» **Problems**
A) In the email thread about the corrupt database file, give the passage again starting at "Many thanks for" and ending at "everything takes ages.", changing "dump method" to "export method".
B) Lay out as a numbered list the lines of the listing starting at the line that contains "Return [x, y] for each given word" and ending at the line that contains "bookseller is located", both included, leaving out any blank lines.

» **Document passage**
-=-=-=-=-
Thanks Ken

Unfortunately, I don't know much. We have a desktop application which uses 
CouchDB as its back end. Once the developer left, no-one knew how to run it and 
(of course) last week, it stopped responding.

My best guess as to how it happened is the server ran out of disk space but I 
can't confirm that as I didn't see the server immediately, it was messed with 
by our hardware providers. We had not run any compacts or anything through 
ignorance and it grew very large indeed!

Cheers

Chris





________________________________
 From: "Knudsen, Ken" <[email protected]>
To: "[email protected]" <[email protected]>; Chris Ashton 
<[email protected]>; Tim Tisdall <[email protected]> 
Sent: Friday, 21 March 2014, 13:49
Subject: RE: Corrupt database file
 

Sorry that I can't help with your exact circumstance (I'm new as well)...but is 
there any additional information you could provide so far as a use-case as to 
how this happened? My current readings and understandings with couchDB is that 
something like this shouldn't happen at all....So I find this very 
interesting...(in a sad way)....

Thanks,

Ken


-----Original Message-----
From: Chris Ashton [mailto:[email protected]] 
Sent: March-21-14 9:35 AM
To: Tim Tisdall; [email protected]
Subject: Re: Corrupt database file

Hi Tim

Many thanks for this reply. I have tried this dump method but even that fails, 
complaining about the database file : "curl: (56) Problem (2) in the 
Chunked-Encoded data"

Our files are huge so everything takes ages.

The only other thought I have right now is to process this enormous text file, 
add whatever curly braces and the like are required to turn it back into valid 
JSON and then, as you suggest, rewrite it into the database in some way.

I'm just surprised there is no utility to fix bad data sections, it's a real 
pity.
-=-=-=-=-
» **Dataset records**
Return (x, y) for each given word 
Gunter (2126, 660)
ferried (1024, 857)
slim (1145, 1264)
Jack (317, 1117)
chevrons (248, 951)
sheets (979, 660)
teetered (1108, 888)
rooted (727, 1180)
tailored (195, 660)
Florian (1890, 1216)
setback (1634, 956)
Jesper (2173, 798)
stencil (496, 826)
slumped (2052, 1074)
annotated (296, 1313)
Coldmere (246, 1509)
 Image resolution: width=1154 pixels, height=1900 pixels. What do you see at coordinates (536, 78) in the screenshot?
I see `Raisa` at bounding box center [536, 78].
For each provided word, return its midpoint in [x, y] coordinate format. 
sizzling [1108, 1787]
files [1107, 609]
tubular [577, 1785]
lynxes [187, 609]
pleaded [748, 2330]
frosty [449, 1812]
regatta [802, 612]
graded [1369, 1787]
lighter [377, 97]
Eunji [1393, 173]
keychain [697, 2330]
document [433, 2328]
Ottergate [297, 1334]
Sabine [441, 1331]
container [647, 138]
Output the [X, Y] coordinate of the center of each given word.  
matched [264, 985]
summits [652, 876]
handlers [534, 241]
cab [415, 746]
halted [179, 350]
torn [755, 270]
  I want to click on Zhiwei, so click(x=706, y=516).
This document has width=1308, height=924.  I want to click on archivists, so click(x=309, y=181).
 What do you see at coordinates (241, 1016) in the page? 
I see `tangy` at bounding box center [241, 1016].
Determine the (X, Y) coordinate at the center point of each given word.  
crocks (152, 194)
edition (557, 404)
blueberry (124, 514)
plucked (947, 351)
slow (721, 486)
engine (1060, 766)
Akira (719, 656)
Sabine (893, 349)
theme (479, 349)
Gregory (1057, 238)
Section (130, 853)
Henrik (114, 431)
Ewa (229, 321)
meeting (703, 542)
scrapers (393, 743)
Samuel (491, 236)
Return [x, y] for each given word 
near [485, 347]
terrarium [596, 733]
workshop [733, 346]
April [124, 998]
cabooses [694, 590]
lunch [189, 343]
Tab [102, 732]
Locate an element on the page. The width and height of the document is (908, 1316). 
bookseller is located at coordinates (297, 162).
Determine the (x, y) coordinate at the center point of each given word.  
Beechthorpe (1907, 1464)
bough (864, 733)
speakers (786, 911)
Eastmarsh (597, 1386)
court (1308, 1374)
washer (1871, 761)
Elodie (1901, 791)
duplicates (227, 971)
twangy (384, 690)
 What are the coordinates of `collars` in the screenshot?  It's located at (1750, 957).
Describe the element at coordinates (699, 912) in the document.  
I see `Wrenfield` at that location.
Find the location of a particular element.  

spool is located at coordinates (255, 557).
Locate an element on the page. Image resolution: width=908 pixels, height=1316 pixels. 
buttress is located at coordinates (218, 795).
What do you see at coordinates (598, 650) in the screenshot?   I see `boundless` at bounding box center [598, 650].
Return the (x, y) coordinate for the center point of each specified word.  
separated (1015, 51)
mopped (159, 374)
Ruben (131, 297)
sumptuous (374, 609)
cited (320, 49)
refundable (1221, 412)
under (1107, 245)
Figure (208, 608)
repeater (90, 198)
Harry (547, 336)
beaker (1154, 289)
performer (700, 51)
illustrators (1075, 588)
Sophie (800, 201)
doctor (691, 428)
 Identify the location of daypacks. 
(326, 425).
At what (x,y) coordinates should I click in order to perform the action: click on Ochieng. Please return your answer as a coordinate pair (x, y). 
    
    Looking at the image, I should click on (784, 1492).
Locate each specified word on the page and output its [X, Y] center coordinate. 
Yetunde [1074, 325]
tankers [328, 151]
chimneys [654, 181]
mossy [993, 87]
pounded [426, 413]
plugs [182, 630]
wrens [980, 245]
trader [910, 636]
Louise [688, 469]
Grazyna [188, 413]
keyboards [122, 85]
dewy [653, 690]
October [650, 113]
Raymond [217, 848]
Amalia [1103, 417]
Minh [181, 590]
-=-=-=-=-
» **Task-by-task outputs**
A)
Many thanks for this reply. I have tried this export method but even that fails, 
complaining about the database file : "curl: (56) Problem (2) in the 
Chunked-Encoded data"

Our files are huge so everything takes ages.

B)
1. Return [x, y] for each given word 
2. near [485, 347]
3. terrarium [596, 733]
4. workshop [733, 346]
5. April [124, 998]
6. cabooses [694, 590]
7. lunch [189, 343]
8. Tab [102, 732]
9. Locate an element on the page. The width and height of the document is (908, 1316). 
10. bookseller is located at coordinates (297, 162).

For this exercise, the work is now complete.